(PROVIDED MATERIAL Opens)
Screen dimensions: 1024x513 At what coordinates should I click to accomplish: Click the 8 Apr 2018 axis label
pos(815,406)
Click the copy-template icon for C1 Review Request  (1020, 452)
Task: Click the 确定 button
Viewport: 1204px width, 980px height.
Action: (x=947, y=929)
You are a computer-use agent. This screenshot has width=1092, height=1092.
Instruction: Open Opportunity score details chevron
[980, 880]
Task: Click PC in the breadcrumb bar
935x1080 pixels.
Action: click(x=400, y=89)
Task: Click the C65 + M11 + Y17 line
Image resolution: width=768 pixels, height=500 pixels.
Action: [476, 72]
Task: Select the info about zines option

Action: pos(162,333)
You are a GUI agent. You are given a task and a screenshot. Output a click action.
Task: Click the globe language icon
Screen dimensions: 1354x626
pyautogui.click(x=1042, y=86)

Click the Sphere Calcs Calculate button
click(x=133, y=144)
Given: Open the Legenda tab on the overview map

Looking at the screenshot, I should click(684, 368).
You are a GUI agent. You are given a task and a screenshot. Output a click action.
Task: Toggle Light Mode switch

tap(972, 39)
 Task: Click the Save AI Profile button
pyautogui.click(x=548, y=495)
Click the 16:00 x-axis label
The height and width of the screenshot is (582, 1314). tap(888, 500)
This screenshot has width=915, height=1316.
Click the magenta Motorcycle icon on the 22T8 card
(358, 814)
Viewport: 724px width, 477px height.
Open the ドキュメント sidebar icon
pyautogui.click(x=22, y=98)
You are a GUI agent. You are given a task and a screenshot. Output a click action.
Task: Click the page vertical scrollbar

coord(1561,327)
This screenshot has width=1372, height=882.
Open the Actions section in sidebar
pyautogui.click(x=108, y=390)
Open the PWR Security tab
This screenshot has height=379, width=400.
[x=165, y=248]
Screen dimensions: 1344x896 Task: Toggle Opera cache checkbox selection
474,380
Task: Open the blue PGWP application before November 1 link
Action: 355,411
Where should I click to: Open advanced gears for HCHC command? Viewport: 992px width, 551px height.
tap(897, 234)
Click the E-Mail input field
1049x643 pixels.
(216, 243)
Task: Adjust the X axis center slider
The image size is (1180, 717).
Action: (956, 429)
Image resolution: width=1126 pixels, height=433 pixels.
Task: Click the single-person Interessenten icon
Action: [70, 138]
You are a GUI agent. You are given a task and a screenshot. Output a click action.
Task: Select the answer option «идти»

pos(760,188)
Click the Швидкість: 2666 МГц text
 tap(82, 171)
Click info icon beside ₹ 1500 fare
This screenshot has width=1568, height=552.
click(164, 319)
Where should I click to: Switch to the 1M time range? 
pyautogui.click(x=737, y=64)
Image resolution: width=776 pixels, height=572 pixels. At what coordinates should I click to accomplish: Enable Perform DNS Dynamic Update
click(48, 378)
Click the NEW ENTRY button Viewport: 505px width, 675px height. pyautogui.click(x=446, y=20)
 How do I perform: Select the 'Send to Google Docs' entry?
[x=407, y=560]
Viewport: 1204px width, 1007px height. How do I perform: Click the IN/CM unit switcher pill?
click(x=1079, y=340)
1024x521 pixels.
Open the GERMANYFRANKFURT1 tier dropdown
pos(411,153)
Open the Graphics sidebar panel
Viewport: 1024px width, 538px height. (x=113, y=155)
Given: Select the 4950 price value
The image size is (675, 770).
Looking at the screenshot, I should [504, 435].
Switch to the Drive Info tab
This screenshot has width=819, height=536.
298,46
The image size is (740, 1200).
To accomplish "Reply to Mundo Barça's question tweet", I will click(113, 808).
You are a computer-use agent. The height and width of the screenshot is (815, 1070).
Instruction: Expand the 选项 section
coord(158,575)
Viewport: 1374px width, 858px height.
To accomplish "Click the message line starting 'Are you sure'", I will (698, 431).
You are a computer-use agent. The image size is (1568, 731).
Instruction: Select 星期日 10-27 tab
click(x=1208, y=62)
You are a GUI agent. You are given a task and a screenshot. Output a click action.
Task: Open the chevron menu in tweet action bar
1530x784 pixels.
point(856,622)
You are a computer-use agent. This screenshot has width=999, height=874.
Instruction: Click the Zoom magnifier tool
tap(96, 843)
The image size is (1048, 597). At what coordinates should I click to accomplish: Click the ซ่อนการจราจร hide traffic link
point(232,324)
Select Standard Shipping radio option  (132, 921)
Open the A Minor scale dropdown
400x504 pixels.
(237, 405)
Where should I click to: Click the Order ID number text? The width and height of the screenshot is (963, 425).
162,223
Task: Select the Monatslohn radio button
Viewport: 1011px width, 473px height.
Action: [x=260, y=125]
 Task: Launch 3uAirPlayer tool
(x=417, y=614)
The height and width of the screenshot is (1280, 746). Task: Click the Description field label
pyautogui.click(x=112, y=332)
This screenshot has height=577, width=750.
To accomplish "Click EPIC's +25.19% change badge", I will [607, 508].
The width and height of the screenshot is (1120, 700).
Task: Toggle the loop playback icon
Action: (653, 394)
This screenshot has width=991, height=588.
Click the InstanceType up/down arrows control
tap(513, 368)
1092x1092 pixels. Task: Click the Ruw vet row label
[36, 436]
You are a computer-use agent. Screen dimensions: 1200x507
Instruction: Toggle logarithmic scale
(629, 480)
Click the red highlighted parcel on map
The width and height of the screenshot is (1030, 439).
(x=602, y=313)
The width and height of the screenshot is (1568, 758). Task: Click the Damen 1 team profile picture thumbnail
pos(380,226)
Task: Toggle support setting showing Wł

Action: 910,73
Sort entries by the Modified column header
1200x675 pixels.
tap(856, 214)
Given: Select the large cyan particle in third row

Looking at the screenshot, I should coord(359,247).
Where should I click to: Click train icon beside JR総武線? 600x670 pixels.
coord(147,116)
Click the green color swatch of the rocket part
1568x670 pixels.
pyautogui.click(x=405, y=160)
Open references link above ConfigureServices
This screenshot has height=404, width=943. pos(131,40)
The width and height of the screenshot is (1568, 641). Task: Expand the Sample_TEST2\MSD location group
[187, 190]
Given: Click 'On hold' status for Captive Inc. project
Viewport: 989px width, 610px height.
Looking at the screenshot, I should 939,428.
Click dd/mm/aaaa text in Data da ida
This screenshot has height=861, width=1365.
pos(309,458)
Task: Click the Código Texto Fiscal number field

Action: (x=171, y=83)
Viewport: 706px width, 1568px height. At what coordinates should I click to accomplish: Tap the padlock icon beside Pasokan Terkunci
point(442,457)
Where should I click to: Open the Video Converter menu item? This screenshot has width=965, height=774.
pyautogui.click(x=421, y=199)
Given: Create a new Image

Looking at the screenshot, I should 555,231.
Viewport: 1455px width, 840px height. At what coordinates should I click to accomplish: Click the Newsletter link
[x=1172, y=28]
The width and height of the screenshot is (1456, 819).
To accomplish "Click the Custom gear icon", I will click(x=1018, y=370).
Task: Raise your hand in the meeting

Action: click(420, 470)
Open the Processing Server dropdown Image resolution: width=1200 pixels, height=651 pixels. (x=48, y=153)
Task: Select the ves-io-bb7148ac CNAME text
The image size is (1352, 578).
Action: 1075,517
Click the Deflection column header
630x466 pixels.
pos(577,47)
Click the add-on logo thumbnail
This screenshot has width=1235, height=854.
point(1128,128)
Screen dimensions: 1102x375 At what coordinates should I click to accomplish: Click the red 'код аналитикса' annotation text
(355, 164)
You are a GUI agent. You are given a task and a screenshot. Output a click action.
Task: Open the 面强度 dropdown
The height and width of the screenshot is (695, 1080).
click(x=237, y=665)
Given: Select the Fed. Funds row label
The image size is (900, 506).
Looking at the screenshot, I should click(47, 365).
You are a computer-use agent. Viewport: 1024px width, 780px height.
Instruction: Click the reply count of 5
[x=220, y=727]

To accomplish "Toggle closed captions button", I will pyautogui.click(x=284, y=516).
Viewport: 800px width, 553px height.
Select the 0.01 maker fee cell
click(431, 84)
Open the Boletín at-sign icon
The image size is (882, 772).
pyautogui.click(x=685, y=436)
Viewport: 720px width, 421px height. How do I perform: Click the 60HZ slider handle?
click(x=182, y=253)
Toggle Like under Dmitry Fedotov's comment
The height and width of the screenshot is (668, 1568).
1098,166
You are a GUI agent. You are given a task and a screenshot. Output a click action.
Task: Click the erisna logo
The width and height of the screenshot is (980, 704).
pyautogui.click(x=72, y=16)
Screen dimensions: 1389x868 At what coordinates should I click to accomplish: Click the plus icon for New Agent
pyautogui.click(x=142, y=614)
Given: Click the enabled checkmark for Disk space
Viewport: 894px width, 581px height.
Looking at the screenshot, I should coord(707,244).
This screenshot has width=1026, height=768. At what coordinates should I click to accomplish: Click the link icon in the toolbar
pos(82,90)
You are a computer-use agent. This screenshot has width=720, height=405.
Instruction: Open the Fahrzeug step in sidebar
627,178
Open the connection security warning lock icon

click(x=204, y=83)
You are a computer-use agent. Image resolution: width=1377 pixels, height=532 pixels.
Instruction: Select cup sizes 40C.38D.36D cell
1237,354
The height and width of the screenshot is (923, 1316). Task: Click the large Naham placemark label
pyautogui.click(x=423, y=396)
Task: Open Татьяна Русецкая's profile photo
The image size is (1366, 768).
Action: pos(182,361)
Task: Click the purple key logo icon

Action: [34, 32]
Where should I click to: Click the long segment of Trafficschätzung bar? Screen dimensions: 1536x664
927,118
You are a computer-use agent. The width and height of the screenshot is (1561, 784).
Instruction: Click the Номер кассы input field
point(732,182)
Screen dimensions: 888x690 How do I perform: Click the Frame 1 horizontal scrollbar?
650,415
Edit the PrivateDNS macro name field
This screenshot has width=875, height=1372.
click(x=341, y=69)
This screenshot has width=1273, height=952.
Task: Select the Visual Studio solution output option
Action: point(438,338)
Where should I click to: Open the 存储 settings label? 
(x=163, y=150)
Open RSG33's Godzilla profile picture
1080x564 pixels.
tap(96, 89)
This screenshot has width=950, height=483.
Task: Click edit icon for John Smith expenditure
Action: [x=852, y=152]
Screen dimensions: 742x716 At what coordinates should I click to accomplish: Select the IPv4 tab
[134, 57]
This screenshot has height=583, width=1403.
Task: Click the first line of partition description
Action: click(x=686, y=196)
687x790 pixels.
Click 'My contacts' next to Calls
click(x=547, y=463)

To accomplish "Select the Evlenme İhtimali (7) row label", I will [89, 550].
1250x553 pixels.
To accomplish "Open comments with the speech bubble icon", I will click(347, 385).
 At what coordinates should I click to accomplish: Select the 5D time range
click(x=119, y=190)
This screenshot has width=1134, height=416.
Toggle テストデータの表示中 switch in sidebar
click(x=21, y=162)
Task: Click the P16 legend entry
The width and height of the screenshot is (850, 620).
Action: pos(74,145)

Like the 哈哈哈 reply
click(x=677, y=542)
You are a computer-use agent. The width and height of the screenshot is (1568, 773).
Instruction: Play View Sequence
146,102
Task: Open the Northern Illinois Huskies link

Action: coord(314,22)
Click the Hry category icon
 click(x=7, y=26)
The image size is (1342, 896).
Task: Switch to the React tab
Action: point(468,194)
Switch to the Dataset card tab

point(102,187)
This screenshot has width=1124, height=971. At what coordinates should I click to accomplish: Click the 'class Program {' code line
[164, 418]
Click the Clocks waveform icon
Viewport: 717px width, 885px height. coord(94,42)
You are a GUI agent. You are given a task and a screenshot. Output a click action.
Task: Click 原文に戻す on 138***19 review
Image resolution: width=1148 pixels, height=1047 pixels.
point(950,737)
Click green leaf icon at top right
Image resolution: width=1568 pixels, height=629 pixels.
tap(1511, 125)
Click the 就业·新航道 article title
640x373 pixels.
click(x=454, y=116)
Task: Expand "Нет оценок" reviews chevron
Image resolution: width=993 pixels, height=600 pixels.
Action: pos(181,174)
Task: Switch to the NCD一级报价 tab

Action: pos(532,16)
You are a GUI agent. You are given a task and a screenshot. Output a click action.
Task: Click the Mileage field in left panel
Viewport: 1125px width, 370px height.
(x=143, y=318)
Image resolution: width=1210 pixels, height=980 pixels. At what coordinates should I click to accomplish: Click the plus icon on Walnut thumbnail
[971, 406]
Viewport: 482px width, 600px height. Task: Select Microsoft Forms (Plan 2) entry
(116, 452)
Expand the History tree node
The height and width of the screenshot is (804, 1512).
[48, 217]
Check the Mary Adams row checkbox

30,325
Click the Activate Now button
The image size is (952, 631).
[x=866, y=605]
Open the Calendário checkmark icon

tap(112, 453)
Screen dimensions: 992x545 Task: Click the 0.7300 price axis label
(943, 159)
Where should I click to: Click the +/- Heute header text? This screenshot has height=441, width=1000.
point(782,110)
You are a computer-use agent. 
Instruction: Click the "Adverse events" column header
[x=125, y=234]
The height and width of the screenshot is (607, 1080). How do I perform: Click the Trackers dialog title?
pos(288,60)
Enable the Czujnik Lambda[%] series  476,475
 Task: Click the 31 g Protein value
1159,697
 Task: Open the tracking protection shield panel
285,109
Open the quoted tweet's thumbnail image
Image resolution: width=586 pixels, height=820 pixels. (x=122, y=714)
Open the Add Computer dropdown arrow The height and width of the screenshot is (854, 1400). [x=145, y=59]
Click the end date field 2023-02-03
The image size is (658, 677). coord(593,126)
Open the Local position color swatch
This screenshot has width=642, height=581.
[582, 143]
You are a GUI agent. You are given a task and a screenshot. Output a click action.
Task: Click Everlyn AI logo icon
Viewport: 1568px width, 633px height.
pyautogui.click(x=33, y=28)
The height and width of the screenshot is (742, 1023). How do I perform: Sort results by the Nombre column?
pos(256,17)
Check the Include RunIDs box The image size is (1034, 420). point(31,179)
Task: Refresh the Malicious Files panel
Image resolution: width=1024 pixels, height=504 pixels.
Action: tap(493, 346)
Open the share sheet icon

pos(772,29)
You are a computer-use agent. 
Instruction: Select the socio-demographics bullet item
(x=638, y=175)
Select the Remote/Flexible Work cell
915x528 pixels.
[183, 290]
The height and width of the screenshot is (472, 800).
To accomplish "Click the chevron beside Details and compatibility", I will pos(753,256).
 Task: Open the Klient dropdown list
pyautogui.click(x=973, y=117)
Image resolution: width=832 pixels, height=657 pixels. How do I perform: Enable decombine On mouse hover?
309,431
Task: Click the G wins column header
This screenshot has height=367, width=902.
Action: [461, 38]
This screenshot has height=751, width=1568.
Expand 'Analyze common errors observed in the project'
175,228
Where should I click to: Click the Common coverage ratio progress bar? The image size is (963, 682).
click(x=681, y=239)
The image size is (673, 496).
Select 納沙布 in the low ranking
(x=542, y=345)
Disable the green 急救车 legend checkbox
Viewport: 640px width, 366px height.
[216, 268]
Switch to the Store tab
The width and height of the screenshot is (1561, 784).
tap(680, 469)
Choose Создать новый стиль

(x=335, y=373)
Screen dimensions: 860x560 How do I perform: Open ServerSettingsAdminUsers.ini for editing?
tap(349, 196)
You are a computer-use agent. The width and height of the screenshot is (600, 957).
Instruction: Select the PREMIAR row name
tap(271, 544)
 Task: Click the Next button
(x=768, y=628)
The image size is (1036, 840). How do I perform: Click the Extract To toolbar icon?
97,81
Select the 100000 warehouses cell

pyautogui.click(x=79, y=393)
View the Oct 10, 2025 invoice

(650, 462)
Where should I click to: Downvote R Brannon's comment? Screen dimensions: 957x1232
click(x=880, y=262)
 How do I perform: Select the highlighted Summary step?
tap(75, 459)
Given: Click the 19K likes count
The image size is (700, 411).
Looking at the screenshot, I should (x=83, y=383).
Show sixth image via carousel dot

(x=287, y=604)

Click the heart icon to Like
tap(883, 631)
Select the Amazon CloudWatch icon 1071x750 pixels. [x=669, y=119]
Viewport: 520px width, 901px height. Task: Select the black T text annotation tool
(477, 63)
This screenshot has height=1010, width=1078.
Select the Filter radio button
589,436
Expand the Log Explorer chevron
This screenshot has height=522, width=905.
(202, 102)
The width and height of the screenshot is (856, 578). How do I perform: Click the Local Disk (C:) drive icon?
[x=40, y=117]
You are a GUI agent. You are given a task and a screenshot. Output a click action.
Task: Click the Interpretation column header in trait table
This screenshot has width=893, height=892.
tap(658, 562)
(PROVIDED MATERIAL Closes)
TASK REQUIREMENTS:
Your answer should be the lines above, from the line containing "Click the end date field 2023-02-03" up to and including the line containing "Task: Click Everlyn AI logo icon", reproduced exactly and with nothing else.

RESULT BELOW:
Click the end date field 2023-02-03
The image size is (658, 677). coord(593,126)
Open the Local position color swatch
This screenshot has width=642, height=581.
[582, 143]
You are a GUI agent. You are given a task and a screenshot. Output a click action.
Task: Click Everlyn AI logo icon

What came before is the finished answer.